──────── BACAAN LATIHAN ────────
Proses kolaborasi ini memungkinkan anak dan orang dewasa di
sekolah memperoleh dan menerapkan pengetahuan, keterampilan dan sikap
positif mengenai aspek sosial dan emosional.
Coaching merupakan suatu pendekatan yang digunakan oleh seseorang dalam
membuka potensi dirinya dan memaksimalkan kinerjanya. Coaching merupakan
pendekatan menuntun, dimana menuntun ini merupakan gagasan dari Bapak
Pendidikan kita yaitu Ki Hajar Dewantara. Kita sebagai pendidik hanya bisa
memberikan tuntunan kepada peserta didik, selebihnya peserta didik tersebutlah
yang menentukan arahnya. Dalam memerdekakan peserta didik dalam pembelajaran,
pendekatan Coaching dianggap tepat dalam mengeksplorasi diri peserta didik
dalam mencapai tujuan pembelajaran serta memaksimalkan segala potensi yang dimilikinya. Pendidik
sebagai coach harus memberikan tuntunan dan arahan agar peserta didik (Coachee)
tidak kehilangan arah dan membahayakan dirinya melalui pertanyaan-pertanyaan
efektif dalam suatu komunikasi asertif. International coach Federation (ICF)
──────── ENTRI DATA ────────
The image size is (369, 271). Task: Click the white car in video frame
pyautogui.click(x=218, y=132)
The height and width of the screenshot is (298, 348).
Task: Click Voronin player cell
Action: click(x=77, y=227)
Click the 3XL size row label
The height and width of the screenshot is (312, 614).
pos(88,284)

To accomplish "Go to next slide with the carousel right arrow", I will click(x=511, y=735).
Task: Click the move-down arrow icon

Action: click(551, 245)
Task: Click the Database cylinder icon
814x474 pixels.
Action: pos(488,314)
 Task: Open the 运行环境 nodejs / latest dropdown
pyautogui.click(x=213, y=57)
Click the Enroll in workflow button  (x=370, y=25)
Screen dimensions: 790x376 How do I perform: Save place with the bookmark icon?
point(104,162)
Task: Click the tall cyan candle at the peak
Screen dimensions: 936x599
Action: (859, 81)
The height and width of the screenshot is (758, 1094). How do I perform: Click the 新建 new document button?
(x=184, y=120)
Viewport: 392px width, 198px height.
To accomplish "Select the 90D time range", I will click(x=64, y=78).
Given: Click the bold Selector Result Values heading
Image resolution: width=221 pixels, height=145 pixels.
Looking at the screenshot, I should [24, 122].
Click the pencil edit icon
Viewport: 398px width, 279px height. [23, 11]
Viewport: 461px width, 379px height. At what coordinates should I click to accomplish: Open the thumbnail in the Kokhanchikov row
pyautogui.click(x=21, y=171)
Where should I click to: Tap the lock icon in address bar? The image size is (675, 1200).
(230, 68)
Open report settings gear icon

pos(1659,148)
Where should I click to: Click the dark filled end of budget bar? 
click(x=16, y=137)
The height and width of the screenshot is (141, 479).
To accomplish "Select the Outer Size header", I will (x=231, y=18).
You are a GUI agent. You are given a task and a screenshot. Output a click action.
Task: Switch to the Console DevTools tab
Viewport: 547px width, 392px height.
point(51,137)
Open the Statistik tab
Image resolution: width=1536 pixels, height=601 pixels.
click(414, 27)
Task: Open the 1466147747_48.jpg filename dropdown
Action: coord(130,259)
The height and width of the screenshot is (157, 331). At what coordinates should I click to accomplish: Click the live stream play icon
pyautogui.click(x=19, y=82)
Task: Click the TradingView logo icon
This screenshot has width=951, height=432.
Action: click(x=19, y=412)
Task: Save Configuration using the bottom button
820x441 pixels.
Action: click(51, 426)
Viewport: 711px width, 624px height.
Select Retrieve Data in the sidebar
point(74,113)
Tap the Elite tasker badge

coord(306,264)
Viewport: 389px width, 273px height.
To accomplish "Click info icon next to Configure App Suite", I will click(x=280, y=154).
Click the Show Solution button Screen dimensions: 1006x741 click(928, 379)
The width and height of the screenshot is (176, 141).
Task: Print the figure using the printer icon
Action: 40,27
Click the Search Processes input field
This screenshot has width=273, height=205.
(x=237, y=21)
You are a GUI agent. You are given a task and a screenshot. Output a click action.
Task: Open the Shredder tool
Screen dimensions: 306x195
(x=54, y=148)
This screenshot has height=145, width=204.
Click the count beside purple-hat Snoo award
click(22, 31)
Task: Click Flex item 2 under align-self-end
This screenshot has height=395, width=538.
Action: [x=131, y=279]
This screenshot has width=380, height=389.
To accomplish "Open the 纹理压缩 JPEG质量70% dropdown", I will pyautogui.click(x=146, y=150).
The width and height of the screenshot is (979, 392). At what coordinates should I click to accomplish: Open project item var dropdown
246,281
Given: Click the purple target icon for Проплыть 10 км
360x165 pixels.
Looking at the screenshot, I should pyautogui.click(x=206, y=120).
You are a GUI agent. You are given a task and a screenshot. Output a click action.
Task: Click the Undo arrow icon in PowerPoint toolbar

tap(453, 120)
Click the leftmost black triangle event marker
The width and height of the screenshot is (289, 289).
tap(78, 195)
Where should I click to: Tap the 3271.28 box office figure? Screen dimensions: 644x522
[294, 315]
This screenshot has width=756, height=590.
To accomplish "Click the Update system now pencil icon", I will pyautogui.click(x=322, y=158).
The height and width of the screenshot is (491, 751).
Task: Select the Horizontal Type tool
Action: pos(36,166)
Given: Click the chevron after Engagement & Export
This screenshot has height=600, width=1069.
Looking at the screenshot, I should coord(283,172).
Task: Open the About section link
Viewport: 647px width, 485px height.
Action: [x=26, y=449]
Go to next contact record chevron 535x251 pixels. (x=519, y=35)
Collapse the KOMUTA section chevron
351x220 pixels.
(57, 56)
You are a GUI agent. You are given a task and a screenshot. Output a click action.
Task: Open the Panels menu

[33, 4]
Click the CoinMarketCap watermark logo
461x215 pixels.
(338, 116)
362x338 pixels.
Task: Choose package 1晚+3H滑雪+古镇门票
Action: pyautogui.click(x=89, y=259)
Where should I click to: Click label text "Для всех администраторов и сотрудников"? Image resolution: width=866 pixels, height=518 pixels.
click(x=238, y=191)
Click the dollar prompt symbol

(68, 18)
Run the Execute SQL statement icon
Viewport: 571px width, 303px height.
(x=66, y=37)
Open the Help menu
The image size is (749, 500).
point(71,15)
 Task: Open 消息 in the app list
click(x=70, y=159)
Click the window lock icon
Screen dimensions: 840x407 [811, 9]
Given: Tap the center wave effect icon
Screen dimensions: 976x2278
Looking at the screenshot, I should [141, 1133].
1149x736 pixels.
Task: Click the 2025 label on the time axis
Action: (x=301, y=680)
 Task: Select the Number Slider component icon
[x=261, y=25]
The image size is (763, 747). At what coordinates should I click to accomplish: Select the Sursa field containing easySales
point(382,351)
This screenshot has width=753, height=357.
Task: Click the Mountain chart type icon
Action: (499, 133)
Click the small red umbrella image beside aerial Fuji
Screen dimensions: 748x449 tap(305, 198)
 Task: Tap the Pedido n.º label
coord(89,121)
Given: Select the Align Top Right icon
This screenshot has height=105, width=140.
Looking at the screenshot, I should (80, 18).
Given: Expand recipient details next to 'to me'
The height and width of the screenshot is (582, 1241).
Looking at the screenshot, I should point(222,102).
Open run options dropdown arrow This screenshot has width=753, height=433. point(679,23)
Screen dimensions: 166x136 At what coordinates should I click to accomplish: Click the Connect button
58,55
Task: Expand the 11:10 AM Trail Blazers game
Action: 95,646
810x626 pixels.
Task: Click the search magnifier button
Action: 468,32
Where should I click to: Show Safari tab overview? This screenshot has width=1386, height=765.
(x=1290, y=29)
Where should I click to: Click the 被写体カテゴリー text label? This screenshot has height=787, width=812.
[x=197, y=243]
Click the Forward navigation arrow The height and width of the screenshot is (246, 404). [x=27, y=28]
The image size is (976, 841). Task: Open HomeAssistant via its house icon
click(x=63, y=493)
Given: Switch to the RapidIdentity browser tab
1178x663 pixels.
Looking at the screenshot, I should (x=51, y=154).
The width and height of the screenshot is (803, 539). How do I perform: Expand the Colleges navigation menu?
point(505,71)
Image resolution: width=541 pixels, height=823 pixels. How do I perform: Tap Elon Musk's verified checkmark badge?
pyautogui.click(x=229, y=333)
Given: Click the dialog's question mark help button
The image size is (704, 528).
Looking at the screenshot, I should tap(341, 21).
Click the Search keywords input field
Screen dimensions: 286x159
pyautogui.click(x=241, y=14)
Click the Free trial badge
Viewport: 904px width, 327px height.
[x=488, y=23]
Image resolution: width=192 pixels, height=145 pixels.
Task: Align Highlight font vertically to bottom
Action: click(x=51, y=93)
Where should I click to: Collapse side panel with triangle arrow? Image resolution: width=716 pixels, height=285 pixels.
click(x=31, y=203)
────────
* _TUGAS YANG DIKERJAKAN_
1/ Sunting seluruh bagian bacaan tentang coaching dari "Proses kolaborasi ini" sampai "peserta didik (Coachee)", dengan mengganti "peserta didik" menjadi "murid".
2/ Sebutkan semua hal yang menurut bacaan tentang coaching diperoleh dan diterapkan oleh anak dan orang dewasa di sekolah melalui proses kolaborasi.
3/ Menurut bacaan tentang coaching, pendekatan menuntun merupakan gagasan siapa?

* _JAWABAN LATIHAN_
1/
Proses kolaborasi ini memungkinkan anak dan orang dewasa di
sekolah memperoleh dan menerapkan pengetahuan, keterampilan dan sikap
positif mengenai aspek sosial dan emosional.
Coaching merupakan suatu pendekatan yang digunakan oleh seseorang dalam
membuka potensi dirinya dan memaksimalkan kinerjanya. Coaching merupakan
pendekatan menuntun, dimana menuntun ini merupakan gagasan dari Bapak
Pendidikan kita yaitu Ki Hajar Dewantara. Kita sebagai pendidik hanya bisa
memberikan tuntunan kepada murid, selebihnya murid tersebutlah
yang menentukan arahnya. Dalam memerdekakan murid dalam pembelajaran,
pendekatan Coaching dianggap tepat dalam mengeksplorasi diri murid
dalam mencapai tujuan pembelajaran serta memaksimalkan segala potensi yang dimilikinya. Pendidik
sebagai coach harus memberikan tuntunan dan arahan agar murid (Coachee)

2/ Pengetahuan, keterampilan, dan sikap positif mengenai aspek sosial dan emosional.

3/ Pendekatan menuntun merupakan gagasan Ki Hajar Dewantara, Bapak Pendidikan.